▶ _EXERCISE INSTRUCTIONS_
Here are the records. Print them all exactly.

▶ _Source records_

******************************

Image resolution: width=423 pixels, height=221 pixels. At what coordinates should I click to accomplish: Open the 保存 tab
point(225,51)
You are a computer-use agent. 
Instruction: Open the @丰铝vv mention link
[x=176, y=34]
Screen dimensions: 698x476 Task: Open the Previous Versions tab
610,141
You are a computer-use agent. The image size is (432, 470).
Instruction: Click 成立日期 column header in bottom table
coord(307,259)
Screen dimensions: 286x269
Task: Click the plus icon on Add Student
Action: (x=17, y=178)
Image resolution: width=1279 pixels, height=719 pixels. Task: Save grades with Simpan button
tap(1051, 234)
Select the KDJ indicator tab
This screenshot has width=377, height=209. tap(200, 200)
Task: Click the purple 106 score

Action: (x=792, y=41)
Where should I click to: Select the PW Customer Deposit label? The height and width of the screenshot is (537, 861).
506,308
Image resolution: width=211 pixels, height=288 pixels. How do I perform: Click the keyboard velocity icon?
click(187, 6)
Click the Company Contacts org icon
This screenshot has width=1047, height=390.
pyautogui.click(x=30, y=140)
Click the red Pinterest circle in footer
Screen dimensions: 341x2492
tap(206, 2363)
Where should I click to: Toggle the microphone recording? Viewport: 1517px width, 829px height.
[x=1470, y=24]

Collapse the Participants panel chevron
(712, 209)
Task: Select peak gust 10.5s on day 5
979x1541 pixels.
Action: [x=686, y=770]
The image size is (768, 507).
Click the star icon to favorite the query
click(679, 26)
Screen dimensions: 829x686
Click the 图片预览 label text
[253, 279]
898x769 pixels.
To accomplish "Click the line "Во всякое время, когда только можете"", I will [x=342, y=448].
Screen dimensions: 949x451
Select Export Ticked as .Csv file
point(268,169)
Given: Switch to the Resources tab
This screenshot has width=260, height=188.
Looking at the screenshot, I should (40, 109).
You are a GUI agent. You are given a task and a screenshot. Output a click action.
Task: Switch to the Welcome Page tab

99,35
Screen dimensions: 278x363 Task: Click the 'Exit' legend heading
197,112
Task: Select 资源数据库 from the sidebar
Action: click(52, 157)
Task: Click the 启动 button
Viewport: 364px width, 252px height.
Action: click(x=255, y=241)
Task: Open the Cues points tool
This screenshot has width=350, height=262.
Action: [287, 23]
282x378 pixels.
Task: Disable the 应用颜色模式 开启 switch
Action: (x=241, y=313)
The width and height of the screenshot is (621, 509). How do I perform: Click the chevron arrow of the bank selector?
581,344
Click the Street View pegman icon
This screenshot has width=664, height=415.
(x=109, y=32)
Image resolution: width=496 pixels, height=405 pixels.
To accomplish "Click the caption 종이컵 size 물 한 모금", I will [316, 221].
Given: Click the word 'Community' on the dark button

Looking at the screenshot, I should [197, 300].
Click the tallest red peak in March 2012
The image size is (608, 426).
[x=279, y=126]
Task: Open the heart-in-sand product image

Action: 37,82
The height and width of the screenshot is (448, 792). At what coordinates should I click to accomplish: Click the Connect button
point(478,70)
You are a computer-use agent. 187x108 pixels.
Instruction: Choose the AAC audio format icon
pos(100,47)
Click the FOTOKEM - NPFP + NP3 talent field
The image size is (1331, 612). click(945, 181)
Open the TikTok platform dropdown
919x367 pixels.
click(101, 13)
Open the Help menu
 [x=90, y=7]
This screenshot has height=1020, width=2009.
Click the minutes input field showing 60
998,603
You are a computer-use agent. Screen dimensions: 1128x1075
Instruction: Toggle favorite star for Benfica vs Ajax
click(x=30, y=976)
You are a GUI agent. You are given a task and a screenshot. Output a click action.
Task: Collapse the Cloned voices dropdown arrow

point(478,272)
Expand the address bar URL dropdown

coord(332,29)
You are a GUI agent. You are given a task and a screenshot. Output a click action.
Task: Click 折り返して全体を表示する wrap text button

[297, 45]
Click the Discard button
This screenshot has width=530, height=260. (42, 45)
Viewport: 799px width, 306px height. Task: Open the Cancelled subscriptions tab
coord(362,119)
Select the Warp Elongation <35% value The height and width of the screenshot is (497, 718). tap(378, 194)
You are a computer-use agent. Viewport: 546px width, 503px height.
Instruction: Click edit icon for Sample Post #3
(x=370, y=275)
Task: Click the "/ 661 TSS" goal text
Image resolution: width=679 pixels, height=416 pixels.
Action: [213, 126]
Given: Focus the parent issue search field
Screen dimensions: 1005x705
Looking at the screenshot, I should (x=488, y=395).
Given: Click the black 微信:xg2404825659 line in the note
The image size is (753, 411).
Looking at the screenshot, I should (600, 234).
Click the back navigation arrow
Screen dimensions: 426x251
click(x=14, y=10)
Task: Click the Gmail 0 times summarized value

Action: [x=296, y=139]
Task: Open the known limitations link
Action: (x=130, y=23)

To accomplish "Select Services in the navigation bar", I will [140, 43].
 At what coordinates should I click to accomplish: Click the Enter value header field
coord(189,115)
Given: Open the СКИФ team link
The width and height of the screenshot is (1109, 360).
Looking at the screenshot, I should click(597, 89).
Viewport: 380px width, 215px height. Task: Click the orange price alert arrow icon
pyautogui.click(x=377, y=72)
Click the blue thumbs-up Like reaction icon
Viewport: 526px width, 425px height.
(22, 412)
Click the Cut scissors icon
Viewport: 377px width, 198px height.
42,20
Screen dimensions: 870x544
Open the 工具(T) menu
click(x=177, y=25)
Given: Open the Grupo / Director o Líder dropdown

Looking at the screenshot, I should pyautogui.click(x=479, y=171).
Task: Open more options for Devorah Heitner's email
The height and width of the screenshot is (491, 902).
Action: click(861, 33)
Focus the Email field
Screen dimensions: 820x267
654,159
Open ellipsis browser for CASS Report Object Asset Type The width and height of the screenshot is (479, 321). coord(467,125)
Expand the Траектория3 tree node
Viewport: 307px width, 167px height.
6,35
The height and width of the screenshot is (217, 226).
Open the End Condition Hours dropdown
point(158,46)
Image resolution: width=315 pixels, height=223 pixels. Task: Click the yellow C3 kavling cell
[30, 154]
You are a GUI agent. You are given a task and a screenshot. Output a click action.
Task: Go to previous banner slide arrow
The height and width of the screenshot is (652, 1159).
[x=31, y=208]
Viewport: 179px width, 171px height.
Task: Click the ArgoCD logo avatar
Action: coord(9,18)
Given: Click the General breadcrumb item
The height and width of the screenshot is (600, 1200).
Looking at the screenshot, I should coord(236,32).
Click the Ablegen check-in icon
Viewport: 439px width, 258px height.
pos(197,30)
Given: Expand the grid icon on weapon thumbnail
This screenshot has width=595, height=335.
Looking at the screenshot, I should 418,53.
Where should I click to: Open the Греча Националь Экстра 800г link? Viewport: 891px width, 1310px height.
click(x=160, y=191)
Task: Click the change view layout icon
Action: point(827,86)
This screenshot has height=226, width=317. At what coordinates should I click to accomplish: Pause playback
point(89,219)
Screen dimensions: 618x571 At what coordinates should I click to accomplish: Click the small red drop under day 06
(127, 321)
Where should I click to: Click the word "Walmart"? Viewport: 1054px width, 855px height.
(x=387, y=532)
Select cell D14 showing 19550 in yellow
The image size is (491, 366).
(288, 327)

******************************

▶ _PROBLEM SOLUTION_
Image resolution: width=423 pixels, height=221 pixels. At what coordinates should I click to accomplish: Open the 保存 tab
point(225,51)
You are a computer-use agent. 
Instruction: Open the @丰铝vv mention link
[x=176, y=34]
Screen dimensions: 698x476 Task: Open the Previous Versions tab
610,141
You are a computer-use agent. The image size is (432, 470).
Instruction: Click 成立日期 column header in bottom table
coord(307,259)
Screen dimensions: 286x269
Task: Click the plus icon on Add Student
Action: (x=17, y=178)
Image resolution: width=1279 pixels, height=719 pixels. Task: Save grades with Simpan button
tap(1051, 234)
Select the KDJ indicator tab
This screenshot has width=377, height=209. tap(200, 200)
Task: Click the purple 106 score

Action: (x=792, y=41)
Where should I click to: Select the PW Customer Deposit label? The height and width of the screenshot is (537, 861).
506,308
Image resolution: width=211 pixels, height=288 pixels. How do I perform: Click the keyboard velocity icon?
click(187, 6)
Click the Company Contacts org icon
This screenshot has width=1047, height=390.
pyautogui.click(x=30, y=140)
Click the red Pinterest circle in footer
Screen dimensions: 341x2492
tap(206, 2363)
Where should I click to: Toggle the microphone recording? Viewport: 1517px width, 829px height.
[x=1470, y=24]

Collapse the Participants panel chevron
(712, 209)
Task: Select peak gust 10.5s on day 5
979x1541 pixels.
Action: [x=686, y=770]
The image size is (768, 507).
Click the star icon to favorite the query
click(679, 26)
Screen dimensions: 829x686
Click the 图片预览 label text
[253, 279]
898x769 pixels.
To accomplish "Click the line "Во всякое время, когда только можете"", I will [x=342, y=448].
Screen dimensions: 949x451
Select Export Ticked as .Csv file
point(268,169)
Given: Switch to the Resources tab
This screenshot has width=260, height=188.
Looking at the screenshot, I should (40, 109).
You are a GUI agent. You are given a task and a screenshot. Output a click action.
Task: Switch to the Welcome Page tab

99,35
Screen dimensions: 278x363 Task: Click the 'Exit' legend heading
197,112
Task: Select 资源数据库 from the sidebar
Action: click(52, 157)
Task: Click the 启动 button
Viewport: 364px width, 252px height.
Action: click(x=255, y=241)
Task: Open the Cues points tool
This screenshot has width=350, height=262.
Action: [287, 23]
282x378 pixels.
Task: Disable the 应用颜色模式 开启 switch
Action: (x=241, y=313)
The width and height of the screenshot is (621, 509). How do I perform: Click the chevron arrow of the bank selector?
581,344
Click the Street View pegman icon
This screenshot has width=664, height=415.
(x=109, y=32)
Image resolution: width=496 pixels, height=405 pixels.
To accomplish "Click the caption 종이컵 size 물 한 모금", I will [316, 221].
Given: Click the word 'Community' on the dark button

Looking at the screenshot, I should [197, 300].
Click the tallest red peak in March 2012
The image size is (608, 426).
[x=279, y=126]
Task: Open the heart-in-sand product image

Action: 37,82
The height and width of the screenshot is (448, 792). At what coordinates should I click to accomplish: Click the Connect button
point(478,70)
You are a computer-use agent. 187x108 pixels.
Instruction: Choose the AAC audio format icon
pos(100,47)
Click the FOTOKEM - NPFP + NP3 talent field
The image size is (1331, 612). click(945, 181)
Open the TikTok platform dropdown
919x367 pixels.
click(101, 13)
Open the Help menu
 [x=90, y=7]
This screenshot has height=1020, width=2009.
Click the minutes input field showing 60
998,603
You are a computer-use agent. Screen dimensions: 1128x1075
Instruction: Toggle favorite star for Benfica vs Ajax
click(x=30, y=976)
You are a GUI agent. You are given a task and a screenshot. Output a click action.
Task: Collapse the Cloned voices dropdown arrow

point(478,272)
Expand the address bar URL dropdown

coord(332,29)
You are a GUI agent. You are given a task and a screenshot. Output a click action.
Task: Click 折り返して全体を表示する wrap text button

[297, 45]
Click the Discard button
This screenshot has width=530, height=260. (42, 45)
Viewport: 799px width, 306px height. Task: Open the Cancelled subscriptions tab
coord(362,119)
Select the Warp Elongation <35% value The height and width of the screenshot is (497, 718). tap(378, 194)
You are a computer-use agent. Viewport: 546px width, 503px height.
Instruction: Click edit icon for Sample Post #3
(x=370, y=275)
Task: Click the "/ 661 TSS" goal text
Image resolution: width=679 pixels, height=416 pixels.
Action: [213, 126]
Given: Focus the parent issue search field
Screen dimensions: 1005x705
Looking at the screenshot, I should (x=488, y=395).
Given: Click the black 微信:xg2404825659 line in the note
The image size is (753, 411).
Looking at the screenshot, I should (600, 234).
Click the back navigation arrow
Screen dimensions: 426x251
click(x=14, y=10)
Task: Click the Gmail 0 times summarized value

Action: [x=296, y=139]
Task: Open the known limitations link
Action: (x=130, y=23)

To accomplish "Select Services in the navigation bar", I will [140, 43].
 At what coordinates should I click to accomplish: Click the Enter value header field
coord(189,115)
Given: Open the СКИФ team link
The width and height of the screenshot is (1109, 360).
Looking at the screenshot, I should click(597, 89).
Viewport: 380px width, 215px height. Task: Click the orange price alert arrow icon
pyautogui.click(x=377, y=72)
Click the blue thumbs-up Like reaction icon
Viewport: 526px width, 425px height.
(22, 412)
Click the Cut scissors icon
Viewport: 377px width, 198px height.
42,20
Screen dimensions: 870x544
Open the 工具(T) menu
click(x=177, y=25)
Given: Open the Grupo / Director o Líder dropdown

Looking at the screenshot, I should pyautogui.click(x=479, y=171).
Task: Open more options for Devorah Heitner's email
The height and width of the screenshot is (491, 902).
Action: click(861, 33)
Focus the Email field
Screen dimensions: 820x267
654,159
Open ellipsis browser for CASS Report Object Asset Type The width and height of the screenshot is (479, 321). coord(467,125)
Expand the Траектория3 tree node
Viewport: 307px width, 167px height.
6,35
The height and width of the screenshot is (217, 226).
Open the End Condition Hours dropdown
point(158,46)
Image resolution: width=315 pixels, height=223 pixels. Task: Click the yellow C3 kavling cell
[30, 154]
You are a GUI agent. You are given a task and a screenshot. Output a click action.
Task: Go to previous banner slide arrow
The height and width of the screenshot is (652, 1159).
[x=31, y=208]
Viewport: 179px width, 171px height.
Task: Click the ArgoCD logo avatar
Action: coord(9,18)
Given: Click the General breadcrumb item
The height and width of the screenshot is (600, 1200).
Looking at the screenshot, I should coord(236,32).
Click the Ablegen check-in icon
Viewport: 439px width, 258px height.
pos(197,30)
Given: Expand the grid icon on weapon thumbnail
This screenshot has width=595, height=335.
Looking at the screenshot, I should 418,53.
Where should I click to: Open the Греча Националь Экстра 800г link? Viewport: 891px width, 1310px height.
click(x=160, y=191)
Task: Click the change view layout icon
Action: point(827,86)
This screenshot has height=226, width=317. At what coordinates should I click to accomplish: Pause playback
point(89,219)
Screen dimensions: 618x571 At what coordinates should I click to accomplish: Click the small red drop under day 06
(127, 321)
Where should I click to: Click the word "Walmart"? Viewport: 1054px width, 855px height.
(x=387, y=532)
Select cell D14 showing 19550 in yellow
The image size is (491, 366).
(288, 327)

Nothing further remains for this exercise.